You’ve also written about forced technology transfers that have been central to the ongoing U.S.-China trade war. Is this bill part of the pushback by America and American businesses?

Any effect on technology transfer is indirect and collateral.  The legislation does provide that companies cannot receive subsidies if they build new semiconductor production capacity in China or expand existing capacity.   But it does not address the usual channels through which technology transfer is thought to occur.  The legislation does not address alleged intellectual property theft by China, preclude joint ventures with Chinese companies or introduce any new limits on U.S. exports to China or Chinese investment in the United States.

And you’ve written about the economics and legal issues arising from the pandemic such as export restrictions. Can you talk about the effects the pandemic has had on international trade and how much you expect to be ongoing? Is this bill a continuation of a trend?

The pandemic has had a variety of effects on international trade. The accompanying economic downturn led to a contraction in world trade in many things.  But it also led to an expansion in the demand for things that people need to work remotely or to entertain themselves while in social isolation.  In addition, shutdowns and lockdowns created shortages of numerous products and disrupted global supply chains in many industries.  The exigent public health issues also led numerous governments to intervene to restrict exports of medical supplies needed to respond to the pandemic.

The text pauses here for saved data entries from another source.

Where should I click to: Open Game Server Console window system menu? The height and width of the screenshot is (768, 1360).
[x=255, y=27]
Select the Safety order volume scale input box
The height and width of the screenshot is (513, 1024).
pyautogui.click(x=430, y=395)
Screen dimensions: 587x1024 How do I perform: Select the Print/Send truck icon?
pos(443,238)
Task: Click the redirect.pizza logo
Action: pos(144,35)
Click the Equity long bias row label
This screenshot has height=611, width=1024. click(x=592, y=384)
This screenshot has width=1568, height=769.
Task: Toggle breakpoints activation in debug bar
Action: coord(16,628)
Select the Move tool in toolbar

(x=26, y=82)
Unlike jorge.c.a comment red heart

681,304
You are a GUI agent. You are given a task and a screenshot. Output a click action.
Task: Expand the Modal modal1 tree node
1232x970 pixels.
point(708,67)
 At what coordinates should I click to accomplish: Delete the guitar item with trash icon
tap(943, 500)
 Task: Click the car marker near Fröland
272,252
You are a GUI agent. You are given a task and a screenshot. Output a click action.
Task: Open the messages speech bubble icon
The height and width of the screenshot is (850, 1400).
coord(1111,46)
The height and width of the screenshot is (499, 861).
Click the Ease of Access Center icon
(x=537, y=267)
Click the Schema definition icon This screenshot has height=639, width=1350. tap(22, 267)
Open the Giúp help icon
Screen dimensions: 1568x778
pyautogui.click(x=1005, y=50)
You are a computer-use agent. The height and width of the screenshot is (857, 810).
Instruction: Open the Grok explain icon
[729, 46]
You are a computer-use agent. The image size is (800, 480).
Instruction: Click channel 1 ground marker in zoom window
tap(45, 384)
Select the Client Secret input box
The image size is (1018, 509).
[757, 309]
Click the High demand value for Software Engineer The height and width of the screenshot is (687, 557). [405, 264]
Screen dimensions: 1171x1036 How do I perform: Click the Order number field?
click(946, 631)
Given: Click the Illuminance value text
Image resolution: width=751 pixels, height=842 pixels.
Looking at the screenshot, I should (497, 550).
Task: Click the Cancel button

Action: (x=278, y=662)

A combination of pandemic-related demand and supply shocks has had a large effect on the semiconductor industry, with widely reported shortages of chips for end products such as automobiles and consumer electronics.  I have little doubt that these developments have importantly affected the political atmospherics surrounding the passage of the Chips Act—the recent shortages play into the hands of those who insist that we need to subsidize the growth of domestic capacity.

Of course, legislation like the Chips Act makes little sense in response to the issues raised by the pandemic.  The pandemic’s effects on supply chains may soon be behind us, and the potential challenges associated with future pandemics, whenever they may occur, are unknown.  The private sector will no doubt draw lessons from the pandemic about supply chain resiliency and adapt to these lessons over time.  Governments may also learn from the experience about the importance of stockpiling certain types of supplies to address emergency scenarios.  But it is difficult to find a rationale from the pandemic for subsidizing semiconductor manufacturing.

Alan O. Sykes is a leading expert on the application of economics to legal problems whose most recent scholarship is focused on international economic relations. His writing and teaching have encompassed international trade, torts, contracts, insurance, antitrust, international investment law and economic analysis of law. In 2010, he founded Stanford Law School’s LLM program in International Economic Law, Business and Policy (IELBP). Professor Sykes has been a member of the executive committee and the board of the American Law and Economics Association, and served as reporter for the American Law Institute Project on Principles of Trade Law: The World Trade Organization. He is on the Board of Editors for the Journal of International Economic Law and the World Trade Review. He formerly served as a member of the editorial board of the American Journal of International Law, and as an editor of the Journal of Legal Studies and the Journal of Law and Economics. He is also a former National Science Foundation graduate fellow in the Department of Economics at Yale University.